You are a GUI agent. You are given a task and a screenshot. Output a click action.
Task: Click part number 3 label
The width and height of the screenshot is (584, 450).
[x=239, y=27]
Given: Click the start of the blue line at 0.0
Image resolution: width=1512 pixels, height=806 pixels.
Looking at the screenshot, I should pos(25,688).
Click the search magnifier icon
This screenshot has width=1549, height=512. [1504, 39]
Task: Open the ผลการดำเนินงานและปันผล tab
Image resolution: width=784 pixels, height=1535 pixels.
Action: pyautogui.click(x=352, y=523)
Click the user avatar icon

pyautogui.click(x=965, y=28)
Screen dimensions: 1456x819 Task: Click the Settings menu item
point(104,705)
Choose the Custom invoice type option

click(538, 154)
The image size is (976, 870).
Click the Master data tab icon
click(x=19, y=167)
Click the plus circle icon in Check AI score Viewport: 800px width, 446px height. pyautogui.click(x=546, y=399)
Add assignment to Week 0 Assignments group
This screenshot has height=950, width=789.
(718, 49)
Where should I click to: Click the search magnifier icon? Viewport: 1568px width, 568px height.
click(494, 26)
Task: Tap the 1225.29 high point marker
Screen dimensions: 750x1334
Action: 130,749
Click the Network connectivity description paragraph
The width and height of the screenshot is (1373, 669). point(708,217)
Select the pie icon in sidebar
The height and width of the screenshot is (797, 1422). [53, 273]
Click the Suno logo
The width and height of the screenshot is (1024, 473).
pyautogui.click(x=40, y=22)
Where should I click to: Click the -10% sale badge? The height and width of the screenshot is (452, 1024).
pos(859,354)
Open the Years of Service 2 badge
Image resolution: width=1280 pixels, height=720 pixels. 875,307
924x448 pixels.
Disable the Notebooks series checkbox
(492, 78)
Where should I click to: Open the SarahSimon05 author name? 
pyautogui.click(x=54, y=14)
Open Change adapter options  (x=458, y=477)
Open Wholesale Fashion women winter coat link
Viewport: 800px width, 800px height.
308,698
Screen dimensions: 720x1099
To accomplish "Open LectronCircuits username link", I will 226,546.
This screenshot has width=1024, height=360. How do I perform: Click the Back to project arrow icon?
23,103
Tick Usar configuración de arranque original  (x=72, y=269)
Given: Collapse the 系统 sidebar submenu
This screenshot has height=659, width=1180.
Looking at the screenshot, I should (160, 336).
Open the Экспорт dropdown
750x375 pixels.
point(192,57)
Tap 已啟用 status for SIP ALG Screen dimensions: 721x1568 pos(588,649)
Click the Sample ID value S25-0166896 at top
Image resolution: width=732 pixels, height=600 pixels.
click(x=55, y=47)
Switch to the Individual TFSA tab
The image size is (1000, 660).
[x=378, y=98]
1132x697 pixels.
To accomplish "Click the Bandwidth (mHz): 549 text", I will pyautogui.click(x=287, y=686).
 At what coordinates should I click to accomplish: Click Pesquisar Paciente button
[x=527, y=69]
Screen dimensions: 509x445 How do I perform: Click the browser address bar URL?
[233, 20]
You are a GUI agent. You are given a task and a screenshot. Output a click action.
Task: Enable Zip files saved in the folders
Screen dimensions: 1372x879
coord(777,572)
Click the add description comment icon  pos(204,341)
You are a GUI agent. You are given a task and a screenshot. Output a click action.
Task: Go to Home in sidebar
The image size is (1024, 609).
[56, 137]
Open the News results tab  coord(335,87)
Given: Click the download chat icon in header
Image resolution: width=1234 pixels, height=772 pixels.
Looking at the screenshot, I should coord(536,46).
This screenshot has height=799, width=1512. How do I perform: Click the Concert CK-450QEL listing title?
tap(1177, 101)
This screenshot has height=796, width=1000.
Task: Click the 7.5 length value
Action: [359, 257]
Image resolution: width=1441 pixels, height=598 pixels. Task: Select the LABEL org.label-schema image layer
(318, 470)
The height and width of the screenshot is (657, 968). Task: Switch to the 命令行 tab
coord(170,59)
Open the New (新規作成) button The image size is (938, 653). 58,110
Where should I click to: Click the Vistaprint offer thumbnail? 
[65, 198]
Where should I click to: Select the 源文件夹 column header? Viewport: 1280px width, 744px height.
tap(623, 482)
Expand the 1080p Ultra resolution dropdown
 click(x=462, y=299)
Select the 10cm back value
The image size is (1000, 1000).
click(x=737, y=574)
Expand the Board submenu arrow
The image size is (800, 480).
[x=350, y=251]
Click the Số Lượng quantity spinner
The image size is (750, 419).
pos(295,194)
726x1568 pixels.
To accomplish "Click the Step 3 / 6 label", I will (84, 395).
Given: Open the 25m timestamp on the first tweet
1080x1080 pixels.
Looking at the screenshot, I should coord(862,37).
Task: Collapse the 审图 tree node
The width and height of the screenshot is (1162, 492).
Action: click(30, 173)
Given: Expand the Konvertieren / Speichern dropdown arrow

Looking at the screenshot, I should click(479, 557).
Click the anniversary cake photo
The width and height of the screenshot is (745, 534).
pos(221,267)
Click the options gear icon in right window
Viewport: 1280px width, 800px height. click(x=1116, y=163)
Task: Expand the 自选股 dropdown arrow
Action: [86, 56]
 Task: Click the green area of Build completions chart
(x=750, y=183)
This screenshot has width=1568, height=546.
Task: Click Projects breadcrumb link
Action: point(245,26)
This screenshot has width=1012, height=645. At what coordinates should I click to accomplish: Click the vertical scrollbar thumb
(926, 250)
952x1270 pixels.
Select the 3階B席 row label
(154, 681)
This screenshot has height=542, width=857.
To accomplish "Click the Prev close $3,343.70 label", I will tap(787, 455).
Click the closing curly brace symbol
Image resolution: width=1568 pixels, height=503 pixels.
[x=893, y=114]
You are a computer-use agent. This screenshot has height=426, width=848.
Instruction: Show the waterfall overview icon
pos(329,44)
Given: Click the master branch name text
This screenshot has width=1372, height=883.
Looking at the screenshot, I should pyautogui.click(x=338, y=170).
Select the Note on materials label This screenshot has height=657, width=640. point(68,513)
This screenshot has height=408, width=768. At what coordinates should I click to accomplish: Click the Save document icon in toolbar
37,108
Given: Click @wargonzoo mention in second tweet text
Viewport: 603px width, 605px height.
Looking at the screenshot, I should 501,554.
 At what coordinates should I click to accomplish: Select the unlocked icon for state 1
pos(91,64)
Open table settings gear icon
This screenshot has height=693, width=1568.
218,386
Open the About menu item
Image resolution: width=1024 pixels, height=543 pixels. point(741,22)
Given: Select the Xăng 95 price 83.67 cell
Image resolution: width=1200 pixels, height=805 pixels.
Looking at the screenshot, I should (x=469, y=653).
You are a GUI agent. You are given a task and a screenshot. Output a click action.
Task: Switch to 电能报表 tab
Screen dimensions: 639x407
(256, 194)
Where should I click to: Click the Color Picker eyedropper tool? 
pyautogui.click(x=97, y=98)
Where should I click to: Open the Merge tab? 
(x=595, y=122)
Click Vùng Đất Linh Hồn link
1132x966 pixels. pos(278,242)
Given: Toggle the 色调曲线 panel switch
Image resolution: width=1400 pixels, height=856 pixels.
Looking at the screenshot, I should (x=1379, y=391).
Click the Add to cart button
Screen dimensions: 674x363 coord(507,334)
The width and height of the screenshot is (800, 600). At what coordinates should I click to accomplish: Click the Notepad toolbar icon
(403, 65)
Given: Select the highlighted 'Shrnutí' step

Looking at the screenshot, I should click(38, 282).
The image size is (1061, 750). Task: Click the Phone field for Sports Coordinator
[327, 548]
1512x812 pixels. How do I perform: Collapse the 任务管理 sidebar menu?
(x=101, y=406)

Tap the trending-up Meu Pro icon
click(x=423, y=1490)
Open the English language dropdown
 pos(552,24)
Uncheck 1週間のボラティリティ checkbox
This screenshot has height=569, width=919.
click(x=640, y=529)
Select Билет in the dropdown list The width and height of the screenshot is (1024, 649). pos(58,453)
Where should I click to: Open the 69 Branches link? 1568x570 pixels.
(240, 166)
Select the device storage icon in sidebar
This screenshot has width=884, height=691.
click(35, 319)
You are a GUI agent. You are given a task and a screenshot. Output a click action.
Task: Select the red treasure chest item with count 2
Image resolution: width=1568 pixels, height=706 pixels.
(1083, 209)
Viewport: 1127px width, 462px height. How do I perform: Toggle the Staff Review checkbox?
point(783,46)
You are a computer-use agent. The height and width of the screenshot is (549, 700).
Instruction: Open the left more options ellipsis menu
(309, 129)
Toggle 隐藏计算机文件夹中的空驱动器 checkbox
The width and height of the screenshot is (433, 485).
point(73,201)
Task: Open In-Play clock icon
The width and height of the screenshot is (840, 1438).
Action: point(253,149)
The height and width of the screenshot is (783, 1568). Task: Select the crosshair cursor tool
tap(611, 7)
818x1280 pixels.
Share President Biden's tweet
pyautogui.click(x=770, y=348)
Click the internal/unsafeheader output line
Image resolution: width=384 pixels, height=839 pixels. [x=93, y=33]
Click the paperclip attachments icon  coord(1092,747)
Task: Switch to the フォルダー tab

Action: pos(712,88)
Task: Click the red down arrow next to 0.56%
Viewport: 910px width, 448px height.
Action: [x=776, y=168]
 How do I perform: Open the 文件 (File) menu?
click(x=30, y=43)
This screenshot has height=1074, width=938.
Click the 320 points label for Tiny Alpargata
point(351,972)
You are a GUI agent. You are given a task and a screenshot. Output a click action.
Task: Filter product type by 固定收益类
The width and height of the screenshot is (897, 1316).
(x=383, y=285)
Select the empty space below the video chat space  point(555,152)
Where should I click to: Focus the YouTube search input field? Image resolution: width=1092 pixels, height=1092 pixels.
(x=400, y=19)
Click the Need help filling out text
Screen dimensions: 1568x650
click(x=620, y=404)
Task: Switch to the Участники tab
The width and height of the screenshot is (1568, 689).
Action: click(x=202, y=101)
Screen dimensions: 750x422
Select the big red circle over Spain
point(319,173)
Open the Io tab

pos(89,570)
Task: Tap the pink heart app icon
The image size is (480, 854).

•••

- _AIM OF THE EXERCISE_
Give back, exactly as written, the stretch from the line with "Task: Switch to the Участники tab" through the line with "Task: Tap the pink heart app icon", and no other lines from the records above.

- _ANSWER SECTION_
Task: Switch to the Участники tab
The width and height of the screenshot is (1568, 689).
Action: click(x=202, y=101)
Screen dimensions: 750x422
Select the big red circle over Spain
point(319,173)
Open the Io tab

pos(89,570)
Task: Tap the pink heart app icon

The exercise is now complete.